The world’s last male northern white rhino had passed away due to age-related illnesses and infections, on March 20, 2018.
Scientific American says that for the past month, the animal’s health had been slowly deteriorating and had gotten worse when he could no longer stand on his own.
The 45-year-old (very old in rhino age) rhino named Sudan lived in the Ol Pejeta Conservancy in Kenya, surrounded by armed guards in the days leading up to his death to protect him from poachers, according to CNN News.
Poachers, who illegally hunt animals, are a main reason why rhinos, African elephants and so many other animals are in danger of extinction.
Rhinos are poached for their horns, which are used in traditional chinese medicine.
Sudan was huge. Given the size of the animal, workers at Ol Pejeta loved him. “He was a gentle giant,” said Elodie Sampere, a representative for Ol Pejeta. “His personality was just amazing and given his size, a lot of people were afraid of him. But there was nothing mean about him.”

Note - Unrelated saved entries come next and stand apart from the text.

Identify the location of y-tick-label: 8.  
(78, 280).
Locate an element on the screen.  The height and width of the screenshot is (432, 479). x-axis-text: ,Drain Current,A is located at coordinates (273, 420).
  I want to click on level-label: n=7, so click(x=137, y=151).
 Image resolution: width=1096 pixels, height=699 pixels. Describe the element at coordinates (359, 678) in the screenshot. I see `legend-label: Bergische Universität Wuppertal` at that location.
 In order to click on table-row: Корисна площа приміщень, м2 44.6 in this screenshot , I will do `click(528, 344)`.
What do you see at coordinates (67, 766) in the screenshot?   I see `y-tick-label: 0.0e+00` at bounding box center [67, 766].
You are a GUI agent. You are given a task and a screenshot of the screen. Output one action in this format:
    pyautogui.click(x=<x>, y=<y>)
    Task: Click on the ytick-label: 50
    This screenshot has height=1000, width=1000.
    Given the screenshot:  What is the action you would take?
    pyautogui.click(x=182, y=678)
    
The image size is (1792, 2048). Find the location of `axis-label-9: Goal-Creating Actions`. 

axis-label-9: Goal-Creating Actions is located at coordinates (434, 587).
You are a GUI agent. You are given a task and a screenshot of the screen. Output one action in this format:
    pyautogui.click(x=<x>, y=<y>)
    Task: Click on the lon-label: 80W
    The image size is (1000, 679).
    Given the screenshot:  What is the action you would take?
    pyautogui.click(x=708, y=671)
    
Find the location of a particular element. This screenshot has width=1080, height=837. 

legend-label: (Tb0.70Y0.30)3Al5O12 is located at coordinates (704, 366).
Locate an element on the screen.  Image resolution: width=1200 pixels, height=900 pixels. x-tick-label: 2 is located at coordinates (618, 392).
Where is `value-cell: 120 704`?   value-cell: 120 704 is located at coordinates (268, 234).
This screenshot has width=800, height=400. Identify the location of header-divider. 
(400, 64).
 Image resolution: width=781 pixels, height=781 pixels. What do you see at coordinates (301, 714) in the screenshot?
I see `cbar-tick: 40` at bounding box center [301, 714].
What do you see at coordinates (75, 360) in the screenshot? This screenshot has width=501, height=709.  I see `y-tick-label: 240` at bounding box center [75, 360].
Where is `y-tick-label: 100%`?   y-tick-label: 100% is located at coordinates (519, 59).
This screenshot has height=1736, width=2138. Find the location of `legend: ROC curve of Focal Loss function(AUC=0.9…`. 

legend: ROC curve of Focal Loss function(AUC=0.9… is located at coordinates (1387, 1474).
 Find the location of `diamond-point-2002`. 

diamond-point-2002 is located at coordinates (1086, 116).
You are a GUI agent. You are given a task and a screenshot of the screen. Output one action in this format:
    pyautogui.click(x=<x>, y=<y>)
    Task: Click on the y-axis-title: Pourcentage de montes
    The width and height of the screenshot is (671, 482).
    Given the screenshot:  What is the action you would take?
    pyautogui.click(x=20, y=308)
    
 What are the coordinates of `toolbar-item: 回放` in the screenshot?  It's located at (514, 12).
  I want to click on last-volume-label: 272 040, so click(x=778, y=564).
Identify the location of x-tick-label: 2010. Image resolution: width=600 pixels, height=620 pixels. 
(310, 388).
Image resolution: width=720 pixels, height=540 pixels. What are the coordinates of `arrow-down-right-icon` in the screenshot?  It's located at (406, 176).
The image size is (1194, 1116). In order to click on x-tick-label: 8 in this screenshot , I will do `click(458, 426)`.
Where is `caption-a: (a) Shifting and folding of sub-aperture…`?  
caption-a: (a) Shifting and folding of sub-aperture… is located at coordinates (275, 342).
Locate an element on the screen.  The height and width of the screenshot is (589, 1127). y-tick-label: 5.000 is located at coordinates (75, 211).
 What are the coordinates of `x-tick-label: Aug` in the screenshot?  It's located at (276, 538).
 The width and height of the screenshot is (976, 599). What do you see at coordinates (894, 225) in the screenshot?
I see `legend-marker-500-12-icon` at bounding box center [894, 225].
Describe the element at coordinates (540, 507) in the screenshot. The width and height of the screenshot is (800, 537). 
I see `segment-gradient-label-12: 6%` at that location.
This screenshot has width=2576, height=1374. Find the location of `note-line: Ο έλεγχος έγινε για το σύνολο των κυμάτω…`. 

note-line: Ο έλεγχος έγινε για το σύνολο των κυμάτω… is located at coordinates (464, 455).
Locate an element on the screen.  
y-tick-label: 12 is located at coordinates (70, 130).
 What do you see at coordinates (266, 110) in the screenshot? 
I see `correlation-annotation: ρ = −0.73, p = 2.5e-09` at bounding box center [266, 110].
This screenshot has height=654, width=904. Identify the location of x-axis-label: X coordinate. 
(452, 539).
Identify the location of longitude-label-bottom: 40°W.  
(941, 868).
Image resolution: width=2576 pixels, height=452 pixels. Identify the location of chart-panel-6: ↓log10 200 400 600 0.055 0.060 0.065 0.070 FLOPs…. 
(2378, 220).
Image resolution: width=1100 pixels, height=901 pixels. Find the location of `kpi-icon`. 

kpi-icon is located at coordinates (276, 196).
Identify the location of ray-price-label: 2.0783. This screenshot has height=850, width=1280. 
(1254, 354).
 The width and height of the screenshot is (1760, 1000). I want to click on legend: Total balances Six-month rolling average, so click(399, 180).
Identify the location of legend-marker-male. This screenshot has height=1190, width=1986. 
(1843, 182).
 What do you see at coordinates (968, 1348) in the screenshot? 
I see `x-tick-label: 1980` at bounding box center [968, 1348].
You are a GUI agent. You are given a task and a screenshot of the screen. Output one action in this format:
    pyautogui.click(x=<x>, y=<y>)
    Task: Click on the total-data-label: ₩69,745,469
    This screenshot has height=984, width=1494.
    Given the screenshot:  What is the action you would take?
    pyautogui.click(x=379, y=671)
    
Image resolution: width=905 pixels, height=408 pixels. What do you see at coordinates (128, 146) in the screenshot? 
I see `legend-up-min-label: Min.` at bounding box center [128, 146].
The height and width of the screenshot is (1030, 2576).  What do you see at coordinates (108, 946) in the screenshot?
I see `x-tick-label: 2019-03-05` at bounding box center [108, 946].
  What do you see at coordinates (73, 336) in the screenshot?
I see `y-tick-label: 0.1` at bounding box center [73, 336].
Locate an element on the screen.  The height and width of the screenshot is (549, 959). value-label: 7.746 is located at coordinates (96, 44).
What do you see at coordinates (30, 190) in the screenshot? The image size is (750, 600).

Luckily, researchers were able to save some of Sudan’s genetic material in hopes of being able to reproduce the species with one of the two females left on the planet, those two being Sudan’s daughter and granddaughter.
The whole world and especially the people at Ol Pejeta are extremely upset to see the passing of the last male northern white rhino. Why was he the last of his kind? What does this say about poaching and the way the world responds to it?
Human beings need to protect endangered species before they disappear. Tigers, Blue Whales, and even Gorillas could be next according to www.allaboutwildlife.com.